[Directive]:
Return the lines running from the one containing "You are a GUI" through the one containing "The image size is (952, 1258).", both included, copied exactly as they appear.

[Excerpted data]:
## BEGIN

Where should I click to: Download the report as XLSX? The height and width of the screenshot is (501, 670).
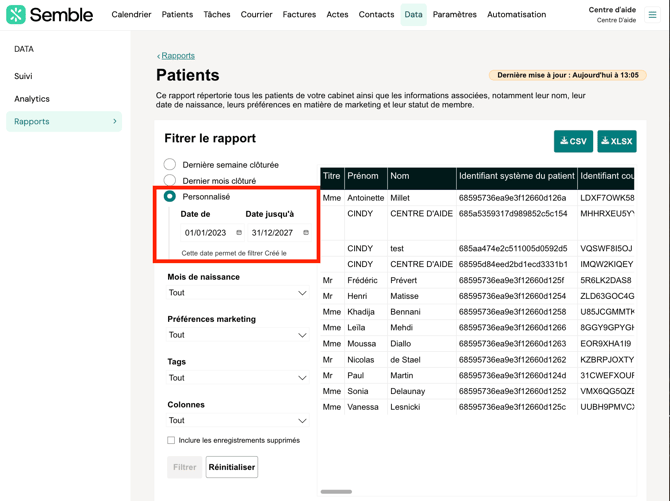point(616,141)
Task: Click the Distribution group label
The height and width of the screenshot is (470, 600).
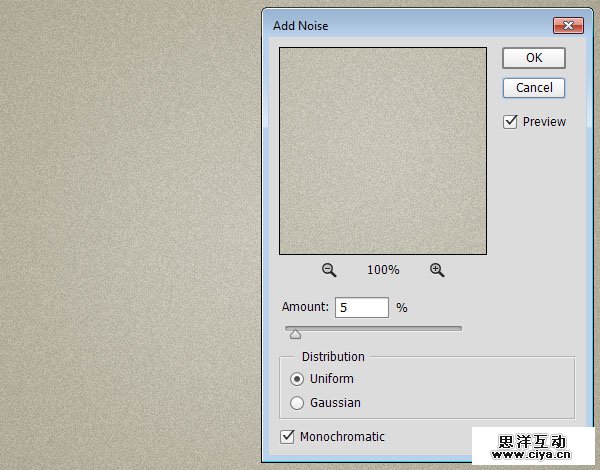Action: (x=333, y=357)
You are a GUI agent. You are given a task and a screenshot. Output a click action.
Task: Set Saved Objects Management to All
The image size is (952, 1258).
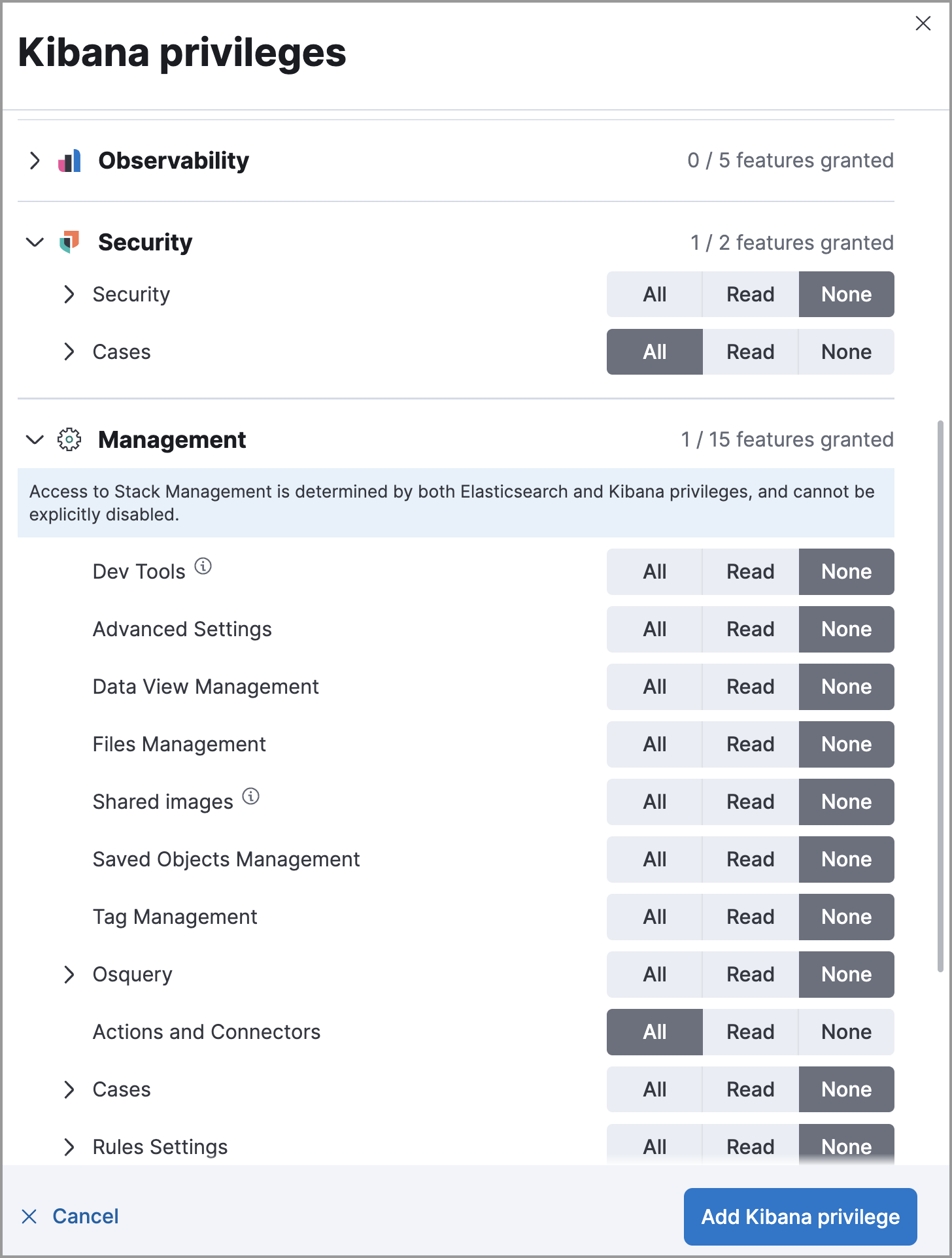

## END
## BEGIN

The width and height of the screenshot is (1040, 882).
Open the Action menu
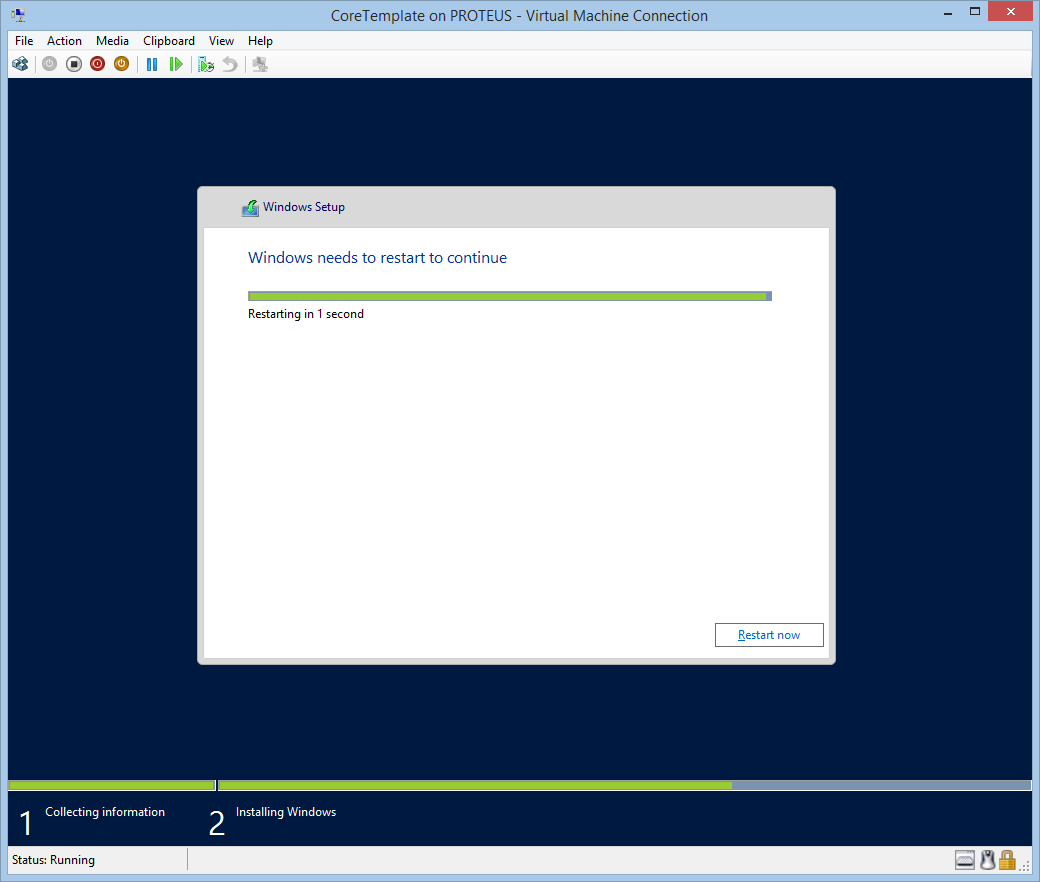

## END

[Answer for this exercise]:
You are a GUI agent. You are given a task and a screenshot. Output a click action.
Task: Set Saved Objects Management to All
The image size is (952, 1258).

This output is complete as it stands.